_WHAT TO WORK ON:_ Lay out the records below from the line containing "At what (x,y)" through the line containing "Looking at the", inclusive, as a Markdown table with the columns Row and Line, skipping blank lines. Leave out the pictures.

Dataset excerpts:
Segment Open

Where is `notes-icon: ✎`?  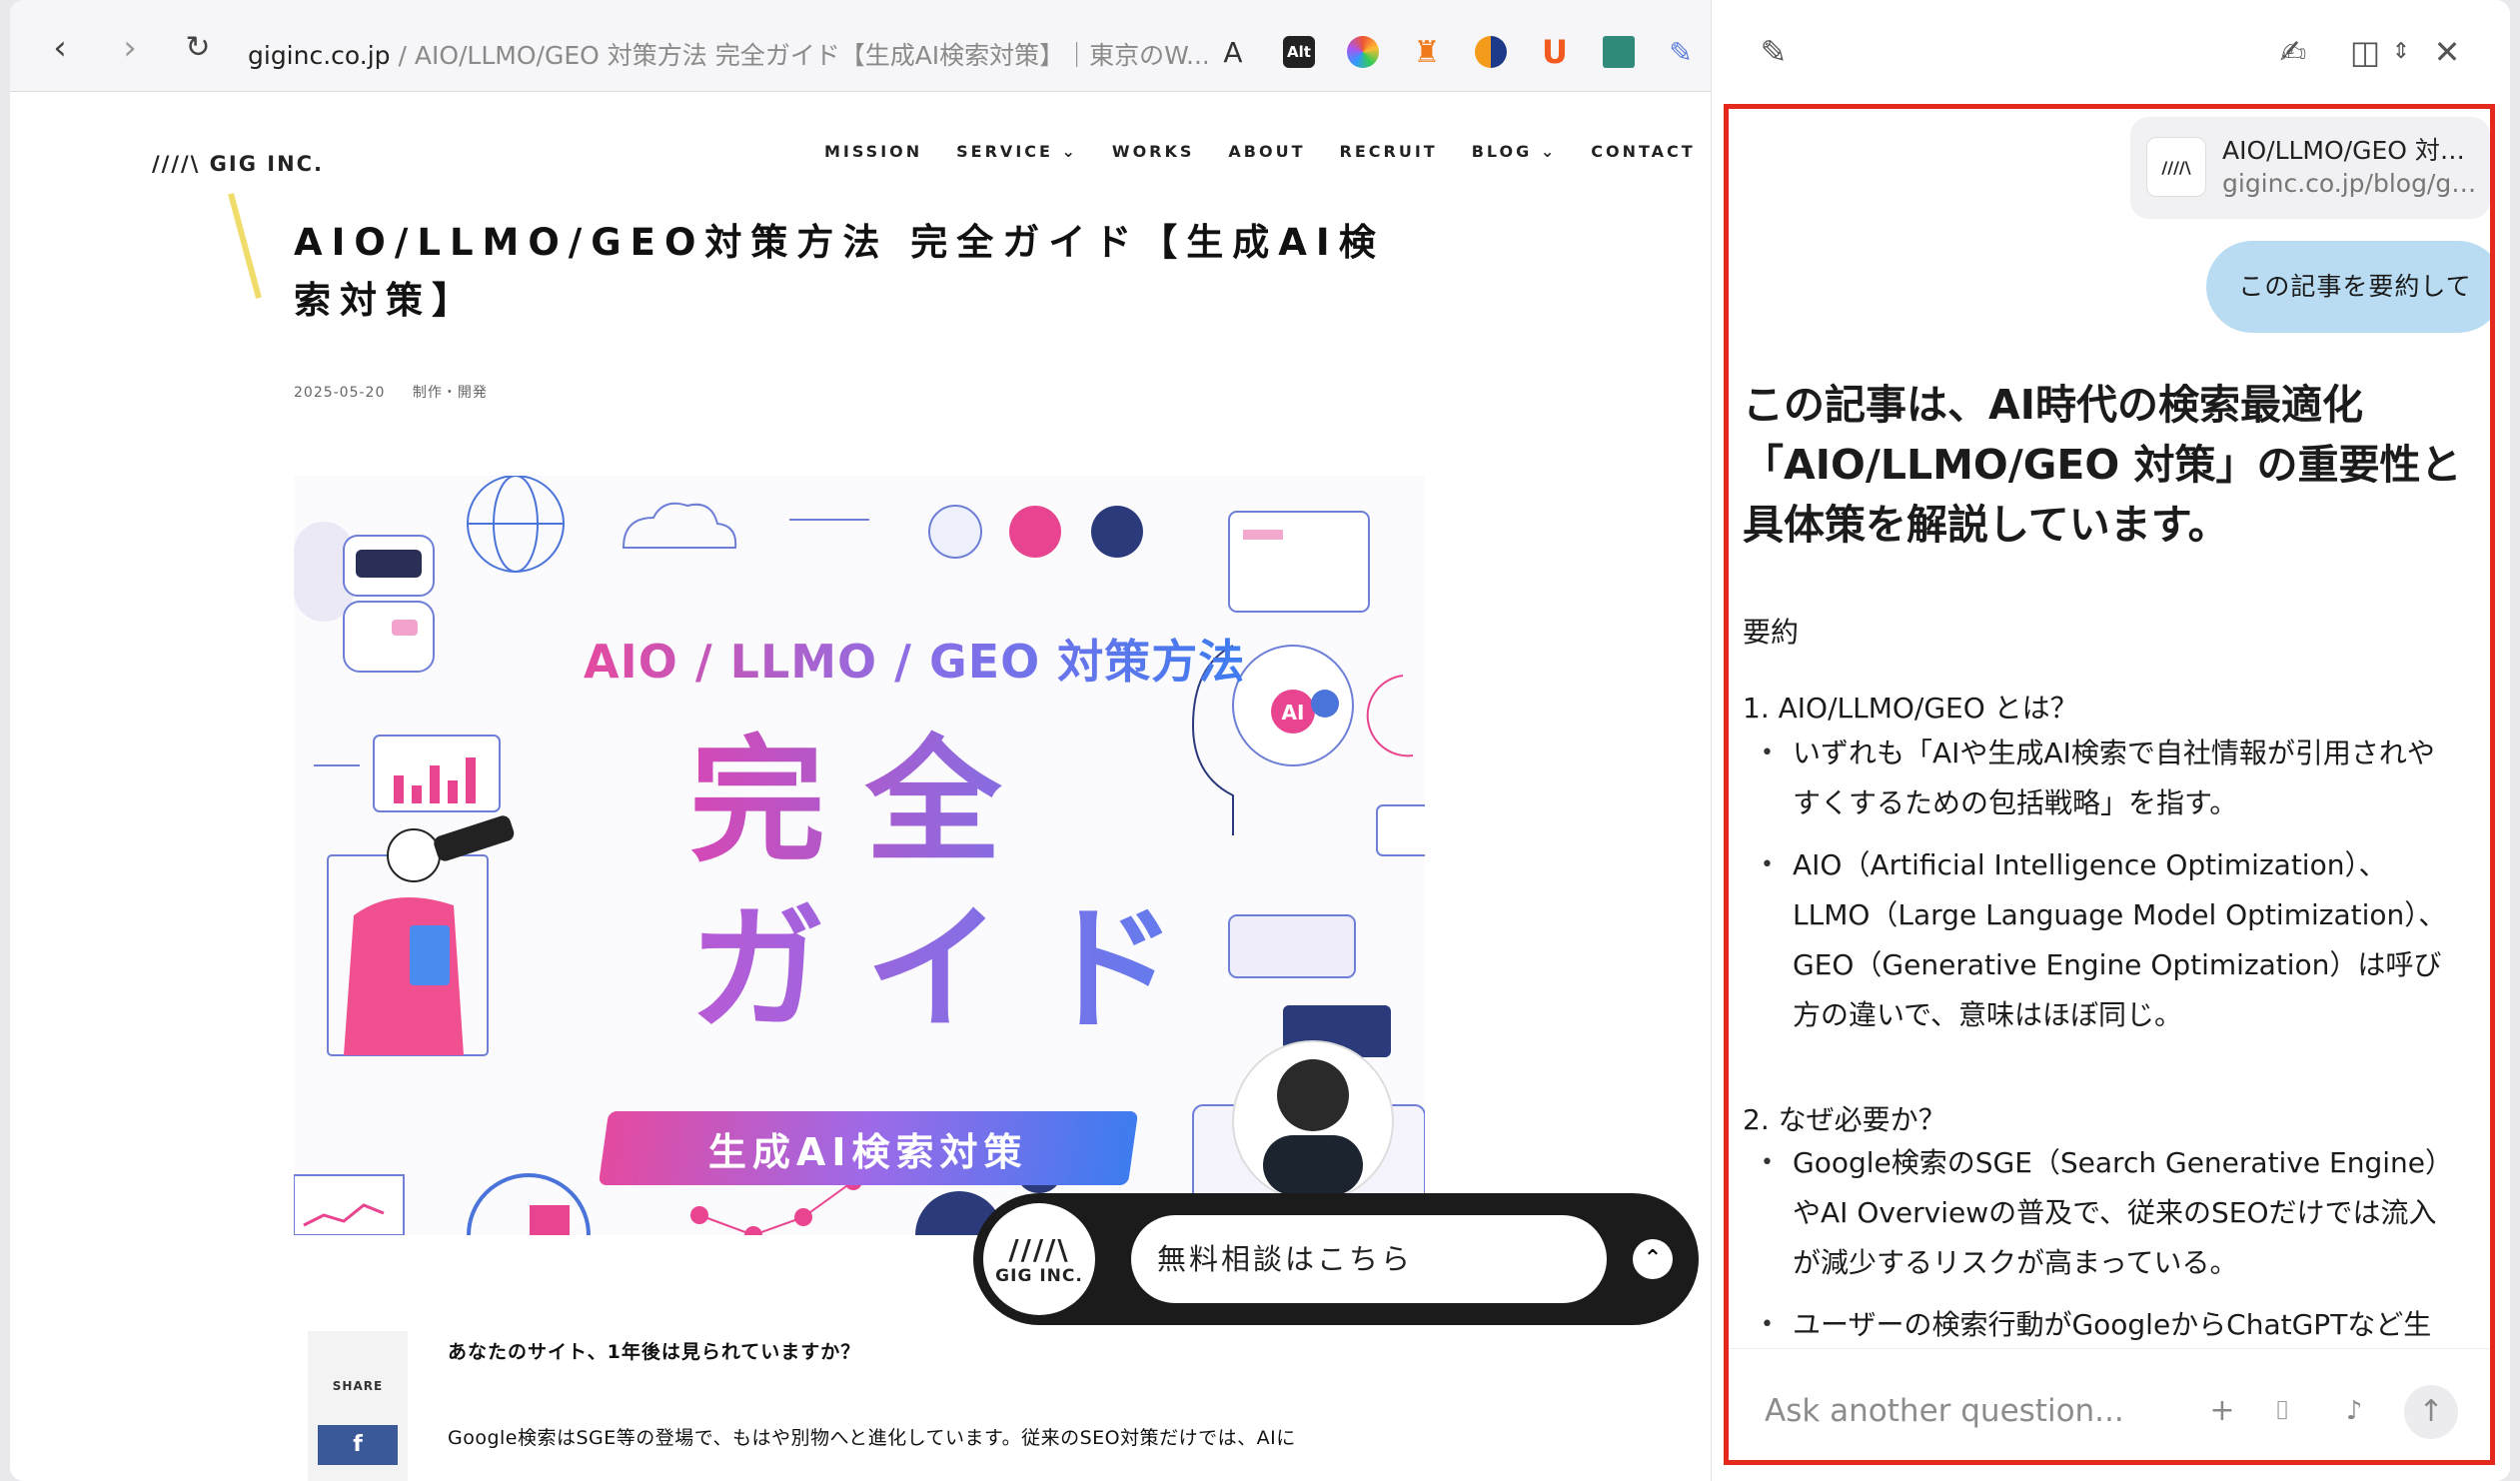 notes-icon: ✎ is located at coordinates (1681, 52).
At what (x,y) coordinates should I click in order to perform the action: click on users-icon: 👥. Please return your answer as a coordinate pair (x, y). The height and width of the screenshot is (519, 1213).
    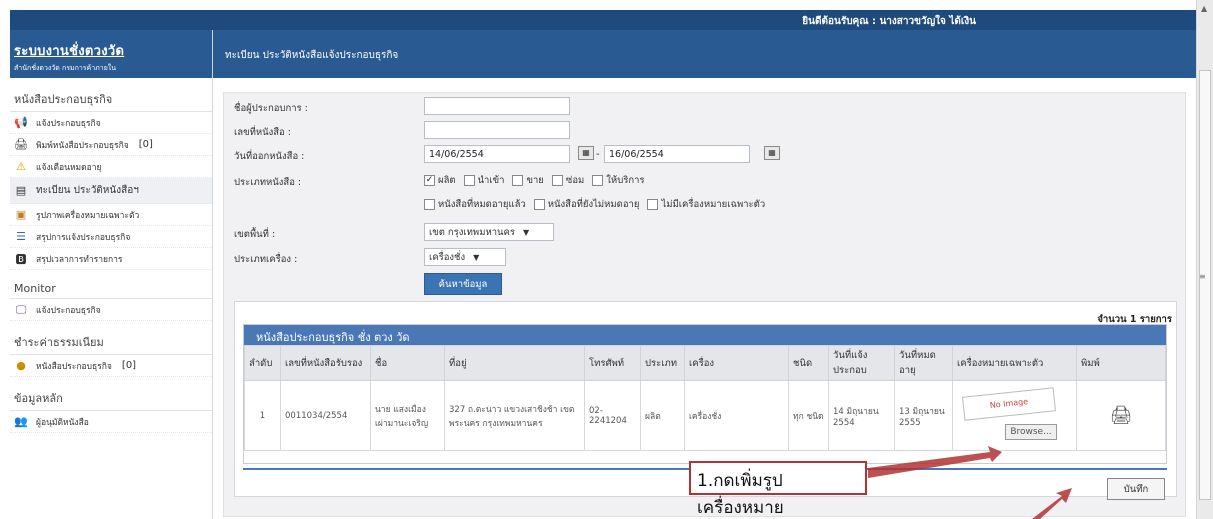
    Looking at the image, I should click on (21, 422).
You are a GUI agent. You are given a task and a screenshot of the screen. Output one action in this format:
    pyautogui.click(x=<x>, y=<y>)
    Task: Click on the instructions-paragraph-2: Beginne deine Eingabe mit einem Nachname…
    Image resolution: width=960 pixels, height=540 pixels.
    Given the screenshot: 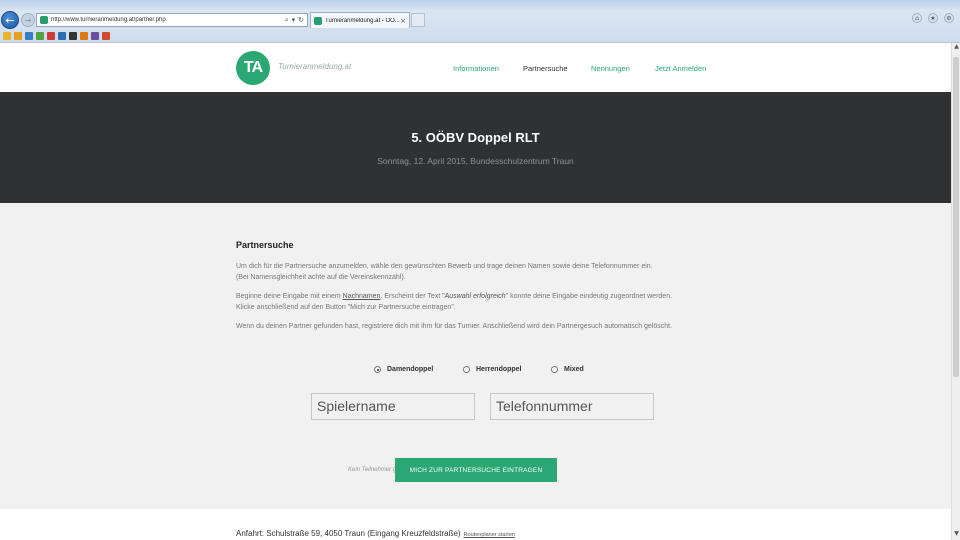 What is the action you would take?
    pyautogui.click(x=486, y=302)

Segment Closed

_ANSWER TO THIS EXERCISE:_
| Row | Line |
|---|---|
| 1 | At what (x,y) coordinates should I click in order to perform the action: click on users-icon: 👥. Please return your answer as a coordinate pair (x, y). The height and width of the screenshot is (519, 1213). |
| 2 |     Looking at the image, I should click on (21, 422). |